A brief review of proposed & proven functions of the LAA👇

#CardioTwitter #EPeeps #MedEd
@drpaulfriedman @ChetRihal
#1 LAA plays a very important capacitance role.

Animal studies in 1990s showed:

- LAA is more compliant than LA
- LAA acts like a decompression chamber during systole
- The capacitance/reservoir role is key when LAP is elevated
- Eliminating LAA acutely ⬆️ LA pressure in dogs
- Effect of LAAO on hemodynamics in humans is debatable

- OBS data ➡️ that LAAO ⬆️ LAP, ⬇️ LA transport function, ⬆️ HF

- However, in LAAOS III RCT there was no ⬆️ in HF admissions w LAAO

- Caveat: epicardial closure vs ednocadail plugging of LAA don’t produce similar effects
#2 LAA has a hemostatic function

Data from hemostasis I & II studies & PRAGUE-17 showed that

- Epicardial LAAO has considerable impact on neurohormonal parameters & BP. This effect was persistent during mid term f/u

- Endocardial LAAO has minimal or no hormonal or BP impact
#3 Arrhythmia roles of the LAA

- LAA is suggested to be an underrecognized source of AF initiation

- THE BELIEF trial showed that empirical isolation of the LAA ⬆️ freedom from AF without increasing complications

- A meta analysis by Friedman et al confirmed this concept
- BUT: stroke risk w electrical isolation of LAA was a major concern

- However, Di Biase et al showed that this risk can be mitigated with appropriate OAC or LAAO

- LAA may not always be pro-AF. Melduni showed that routine LAAO during surgery was associated w ⬆️ post-op AF👇
#4 LAA as a source of stem cells

- In 2000-2010s. several groups showed that the LAA contains a large number of cardiac progenitor cells (CPCs) - reported to present up to 20% of LAA tissue in some studies!

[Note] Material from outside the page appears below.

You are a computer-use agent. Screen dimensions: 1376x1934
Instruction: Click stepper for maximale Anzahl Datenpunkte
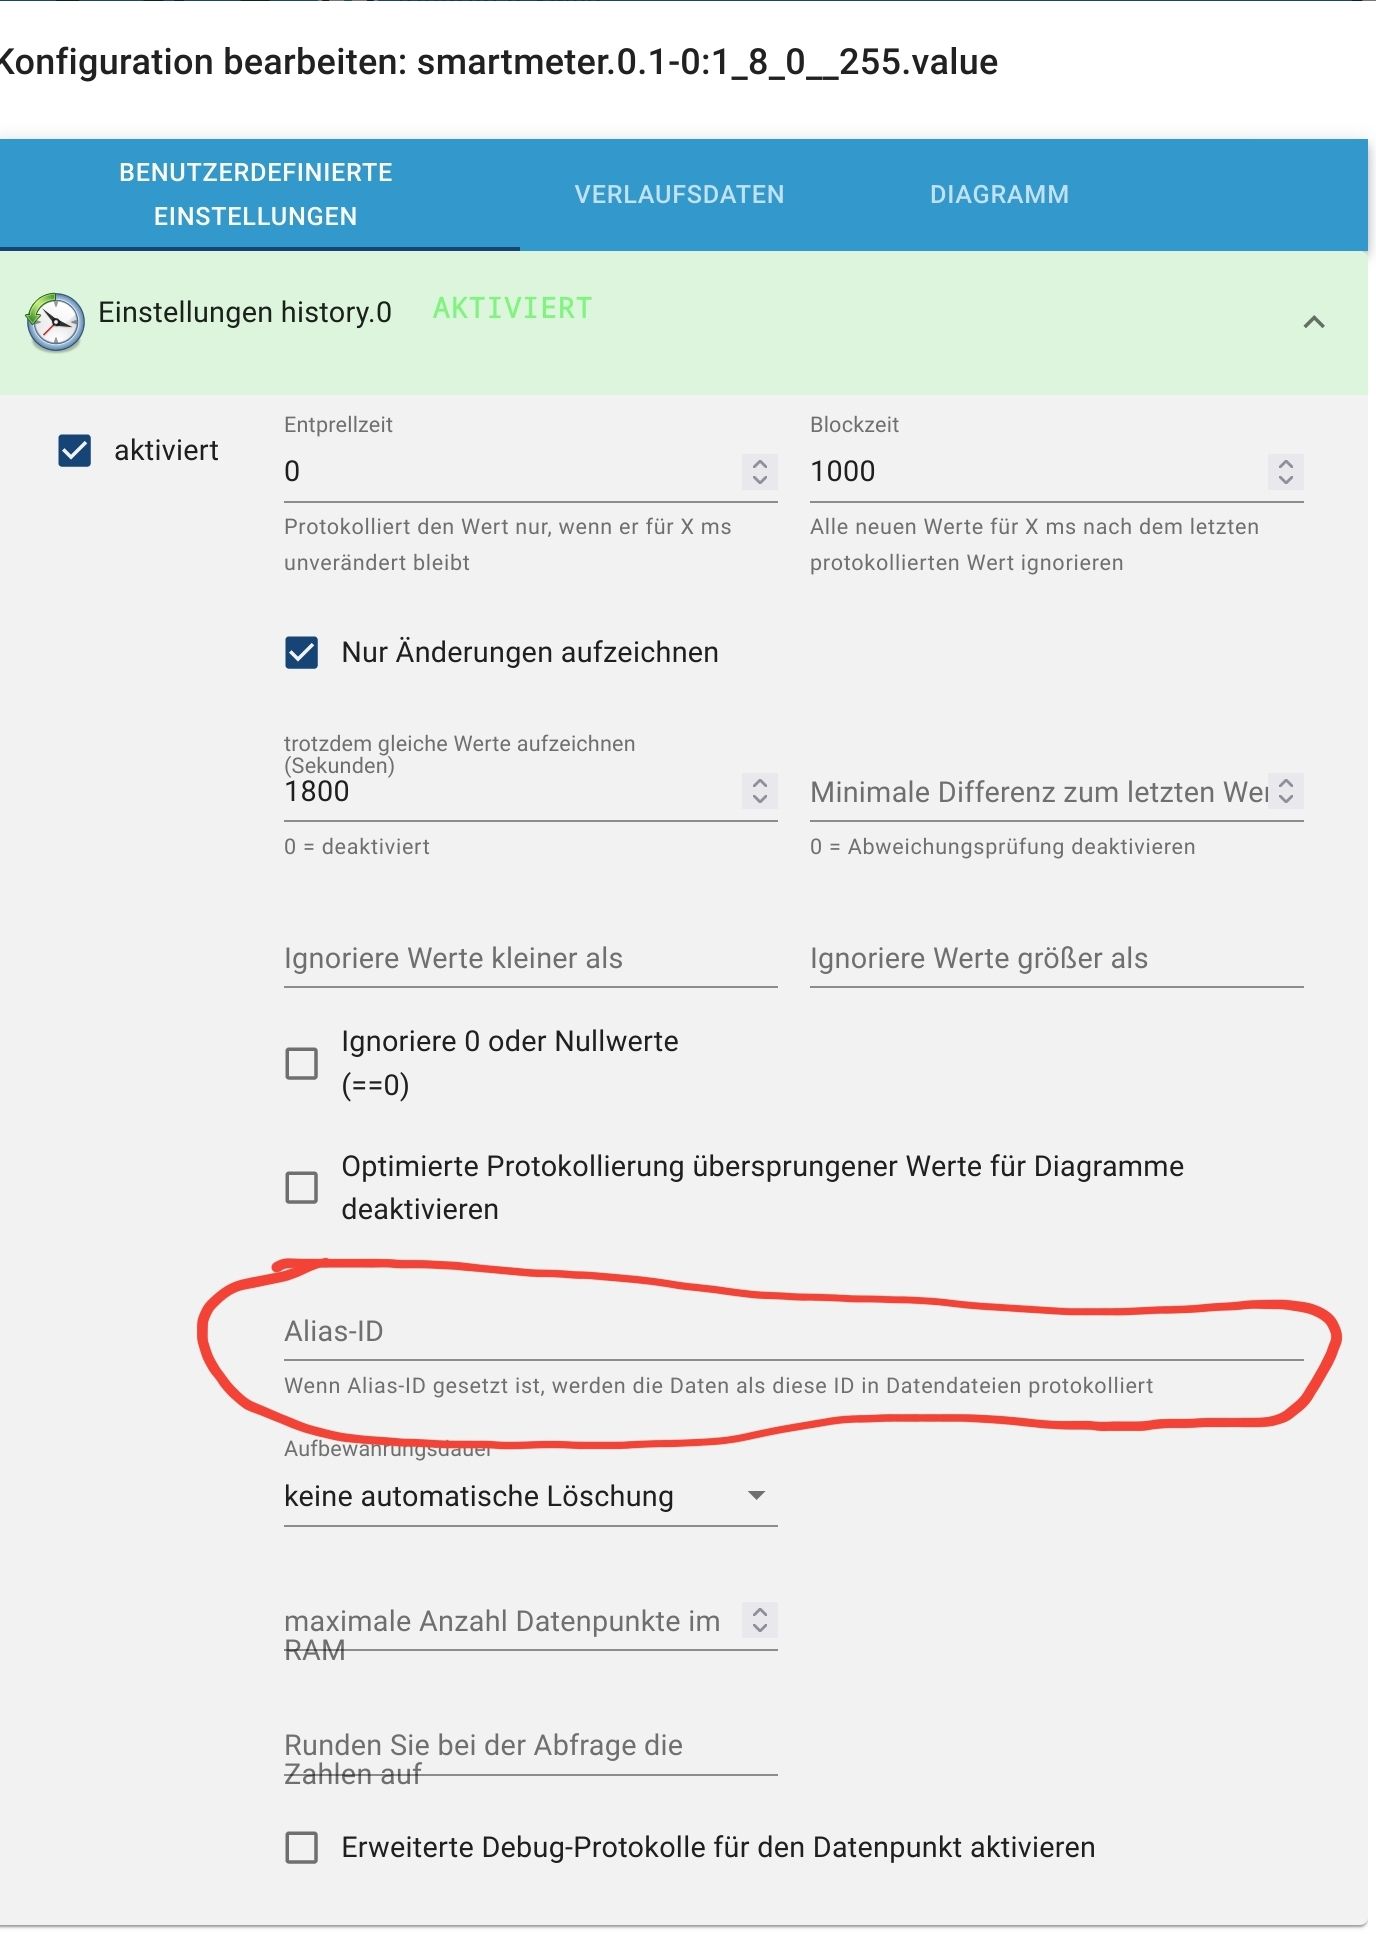pyautogui.click(x=760, y=1620)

- This fueled an interest in the role for LAA in regenerative medicine
- First in human feasibility studies (Patching the myocardium w LAA CPCs during CABG) has been published

- A limited number of ‘efficacy’ studies in animals showed a potential role for LAA CPC in myocardial salvage after myocardial infarction
#5 Coronary protection

It has been suggested that the left and right atrial appendages overlay & protect the origin of the coronary arteries from the friction associated with the dynamic motion of the heart. However, this proposed function hasn’t been studied.
In Summary,

📌 The LAA has important roles hemodynamic, hemostatic & electrical functions. Our knowledge of those functions is limited.

📌 While we continue to learn about this unique structure, we should not discard it as a mere nidus for thrombus.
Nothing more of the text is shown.